The vulnerability CVE-2026-31967 resides in the htslib library, a widely used component for reading and writing bioinformatics file formats such as CRAM, BAM, and SAM. CRAM is a compressed format for storing DNA sequence alignment data. The issue is located in the cram_decode_slice() function, which is responsible for decoding slices of CRAM records. Specifically, the mate reference id field within the CRAM data is not validated for correctness or bounds. When this invalid mate reference id is later used to look up the corresponding reference name during conversion to the SAM format, it can cause an out-of-bounds read on an array. If the out-of-bounds read returns a value that is interpreted as a valid pointer, the program may treat it as a string and attempt to write it into the SAM record output.
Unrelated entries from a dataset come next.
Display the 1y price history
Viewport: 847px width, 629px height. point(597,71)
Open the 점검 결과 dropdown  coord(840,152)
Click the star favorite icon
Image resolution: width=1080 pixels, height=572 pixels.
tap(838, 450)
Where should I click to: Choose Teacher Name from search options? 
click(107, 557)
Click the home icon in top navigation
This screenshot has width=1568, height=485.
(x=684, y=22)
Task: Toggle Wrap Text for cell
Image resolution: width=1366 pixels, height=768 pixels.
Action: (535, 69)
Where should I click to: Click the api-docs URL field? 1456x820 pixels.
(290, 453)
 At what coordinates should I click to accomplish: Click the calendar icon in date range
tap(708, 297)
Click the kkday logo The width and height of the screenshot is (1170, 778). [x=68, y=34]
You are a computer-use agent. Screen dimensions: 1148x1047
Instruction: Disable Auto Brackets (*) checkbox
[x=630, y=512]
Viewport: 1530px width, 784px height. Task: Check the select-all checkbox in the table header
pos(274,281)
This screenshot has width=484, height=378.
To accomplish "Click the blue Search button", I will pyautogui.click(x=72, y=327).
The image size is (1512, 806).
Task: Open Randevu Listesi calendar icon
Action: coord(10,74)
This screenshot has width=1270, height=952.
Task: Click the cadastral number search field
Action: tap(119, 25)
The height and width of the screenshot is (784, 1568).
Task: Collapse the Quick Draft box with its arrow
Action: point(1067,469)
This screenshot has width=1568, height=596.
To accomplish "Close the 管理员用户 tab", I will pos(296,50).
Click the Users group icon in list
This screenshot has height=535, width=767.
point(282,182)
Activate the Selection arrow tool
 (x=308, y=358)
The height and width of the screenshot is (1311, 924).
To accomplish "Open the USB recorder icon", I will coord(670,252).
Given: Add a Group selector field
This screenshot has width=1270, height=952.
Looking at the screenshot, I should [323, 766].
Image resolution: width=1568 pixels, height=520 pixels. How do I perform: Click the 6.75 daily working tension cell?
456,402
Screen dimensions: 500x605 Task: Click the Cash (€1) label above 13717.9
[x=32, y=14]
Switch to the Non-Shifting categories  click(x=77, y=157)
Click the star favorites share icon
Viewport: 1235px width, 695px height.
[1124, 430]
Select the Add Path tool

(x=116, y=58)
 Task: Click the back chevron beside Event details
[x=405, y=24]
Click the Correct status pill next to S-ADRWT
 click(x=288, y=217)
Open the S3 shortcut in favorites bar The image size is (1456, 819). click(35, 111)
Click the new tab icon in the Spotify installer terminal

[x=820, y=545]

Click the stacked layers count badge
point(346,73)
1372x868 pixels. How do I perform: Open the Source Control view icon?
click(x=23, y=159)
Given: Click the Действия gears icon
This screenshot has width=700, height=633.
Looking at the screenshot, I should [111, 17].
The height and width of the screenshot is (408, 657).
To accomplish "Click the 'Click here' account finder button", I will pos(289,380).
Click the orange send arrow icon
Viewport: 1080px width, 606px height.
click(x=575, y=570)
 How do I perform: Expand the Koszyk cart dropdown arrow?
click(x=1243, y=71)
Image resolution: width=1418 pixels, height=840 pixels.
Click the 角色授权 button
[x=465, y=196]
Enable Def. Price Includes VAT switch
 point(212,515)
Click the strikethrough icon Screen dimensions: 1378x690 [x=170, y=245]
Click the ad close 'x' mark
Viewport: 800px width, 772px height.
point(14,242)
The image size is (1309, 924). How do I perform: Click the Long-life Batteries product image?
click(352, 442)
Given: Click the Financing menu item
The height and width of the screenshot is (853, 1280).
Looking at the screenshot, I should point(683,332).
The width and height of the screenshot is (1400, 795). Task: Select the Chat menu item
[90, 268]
This behavior can lead to two primary impacts: leakage of memory contents that reveal program state (confidentiality breach) and program crashes due to invalid memory access (availability impact). The vulnerability affects htslib versions prior to 1.21.1, versions between 1.22 and 1.22.2, and version 1.23. The CVSS 4.0 base score is 6.9, indicating medium severity, with an attack vector of network, no privileges or user interaction required, and limited confidentiality and availability impact. No known exploits have been reported in the wild, but the vulnerability poses a risk to bioinformatics pipelines that process CRAM files, especially in research, clinical, and pharmaceutical environments. There is no workaround; only upgrading to fixed versions 1.21.1, 1.22.2, or later resolves the issue.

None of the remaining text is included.